Le second chapitre is there! J'espère qu'il vous plaira!

dans l'épisode précédent : Mika a une gay panic sur une fille dont l'ombre n'est pas tout à fait comme les autres. En effet, celle-ci est orange — ce qui est très malvenu dans un monde où les gens ne sont que des silhouettes grises et ternes et où, bonus point la discrétion est de mise.

XXX

On sonna à la porte à l'aube. Elle s'était endormie la veille sur le canapé, dans l'espoir que sa mère rentre. Elle avait attendu longtemps, avant de s'égarer dans ses songes. Le sommeil gagnait toujours contre les enfants.

Takeshi avait vingt ans. Mika en avait huit. Il bâillait tandis qu'il se dirigeait vers l'entrée.

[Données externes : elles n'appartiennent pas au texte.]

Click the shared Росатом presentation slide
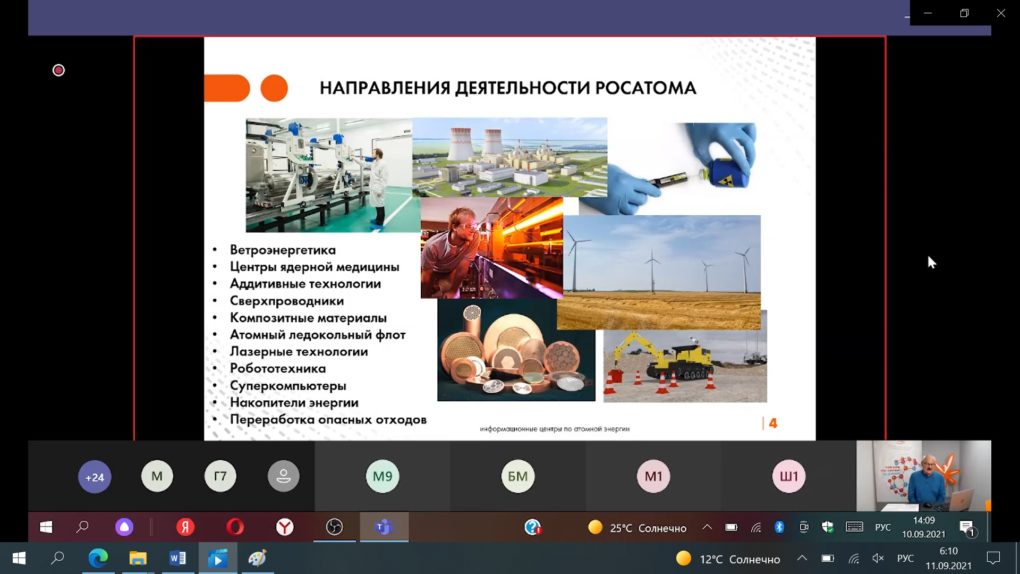The height and width of the screenshot is (574, 1020). [509, 238]
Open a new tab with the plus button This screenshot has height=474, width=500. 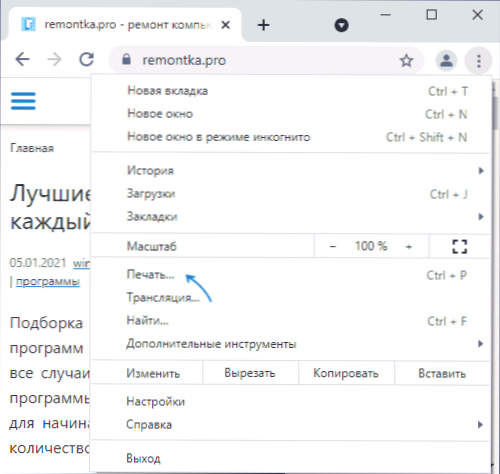(x=263, y=25)
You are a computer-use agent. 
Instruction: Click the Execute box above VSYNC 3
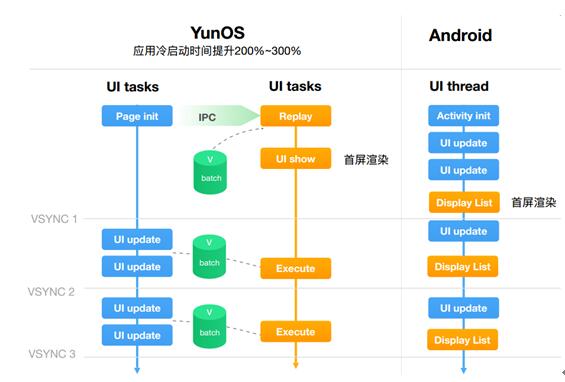point(295,331)
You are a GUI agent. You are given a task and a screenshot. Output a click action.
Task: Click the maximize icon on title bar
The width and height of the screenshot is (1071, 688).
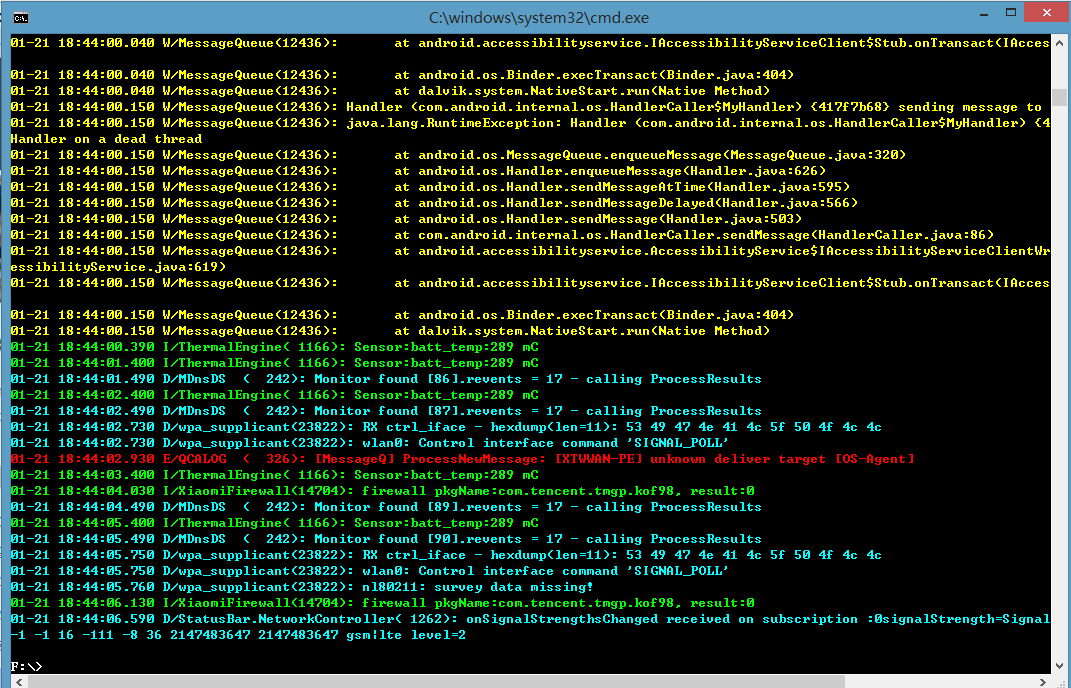(1012, 11)
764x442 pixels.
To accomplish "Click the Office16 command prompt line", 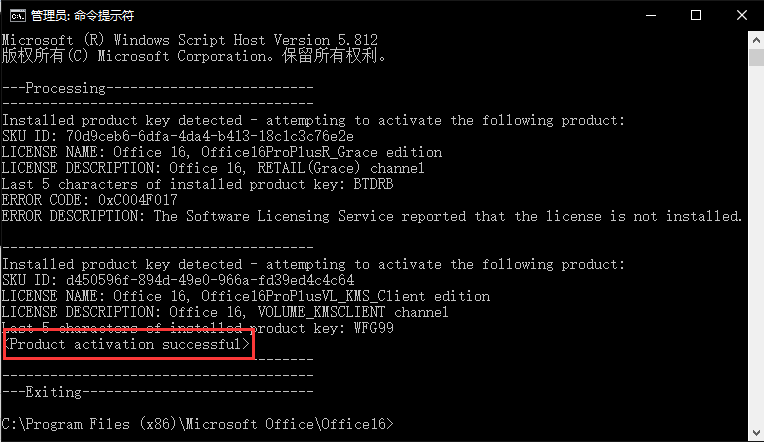I will pyautogui.click(x=197, y=424).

Elle s'étira ; un sentiment de soulagement envahit sa poitrine. Leur mère avait oublié ses clés, comme elle le faisait parfois. Ces derniers temps, elle était agitée. Mika le voyait bien, mais ne disait rien. Elle avait compris qu'il ne fallait pas en parler. Son frère faisait quelques réflexions grinçantes, mais ça n'allait jamais plus loin — lui aussi savait, au fond.

Les histoires se faisaient rares et lorsqu'elles étaient murmurées tard le soir, elles étaient plus confuses qu'avant. Sa mère ne disait plus rien du passé, mais narrait un avenir nébuleux de mauvais augure. Mika pensait qu'elle s'essayait à quelque chose de nouveau, lasse de toujours dépeindre la même chose.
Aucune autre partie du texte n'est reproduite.